Tapioca Flour and Starch

Tapioca flour and tapioca starch are the same thing and can be used interchangeably in your favourite recipes. Tapioca flour and starch are made from the cassava root. They provide lightness and elasticity to the texture of foods and can also be used to thicken sauces.

Potato Flour and Starch

Potato flour and potato starch are two completely different products. The starch is made from raw potato and is fine and light. The flour is made from cooked potato and is much heavier than starch. The two cannot be used interchangeably in recipes.

Corn Flour and Starch

Corn flour and corn starch are also very different. Corn flour is yellow and slightly sweet, while corn starch is white and bland tasting. Corn starch is a popular thickener for sauces.


Buckwheat is a naturally gluten free grain belonging to the same family as rhubarb.

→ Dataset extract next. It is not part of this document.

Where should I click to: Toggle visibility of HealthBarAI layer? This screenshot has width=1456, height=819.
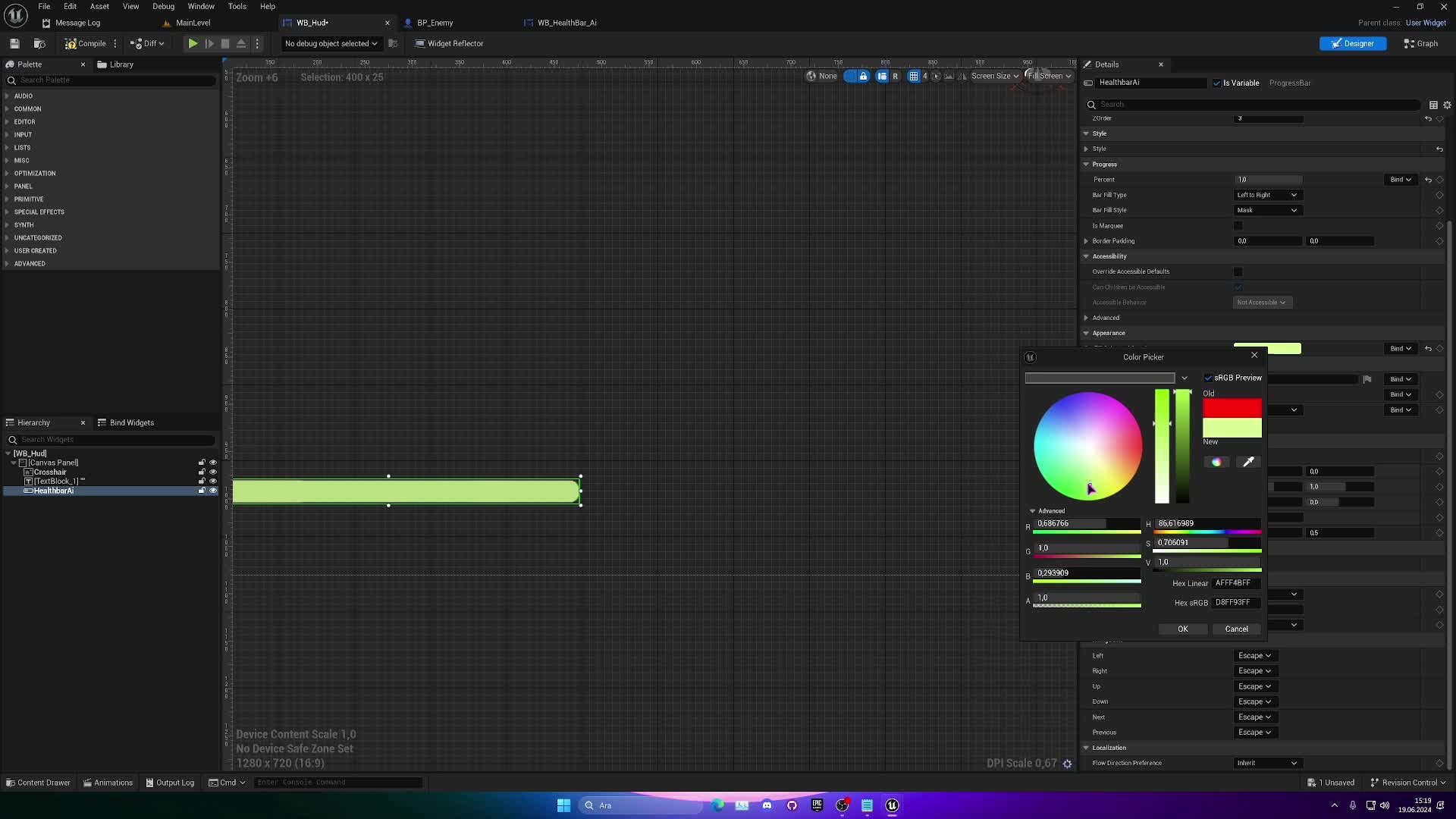point(213,491)
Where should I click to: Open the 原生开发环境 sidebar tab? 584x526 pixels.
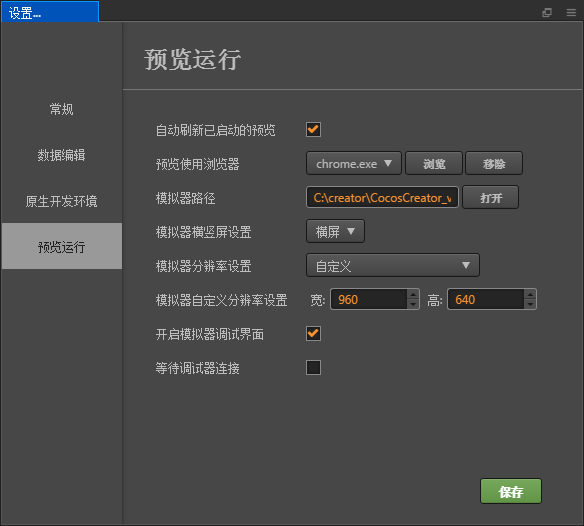coord(61,201)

Buckwheat increases the fibre and antioxidant content of gluten-free preparations.

Quinoa Flour

Quinoa flour is very high in protein, fibre and minerals, which makes it a nutritious choice in food preparations, whether used as flour, flakes or whole grains.

Legume Flours (chickpeas, broad beans, lentils)

Legumes are rich in protein, fibre, calcium and iron. These nutritious flours also keep gluten-free products moist.

Coconut Flour

Strictly speaking, coconuts are not nuts. They are the fruit of the coconut tree. People who are allergic to nuts are rarely ever allergic to coconuts. Flour made from coconuts is very fibrous and absorbs moisture. It is often used in sweet foods like cake, muffins and granola bars.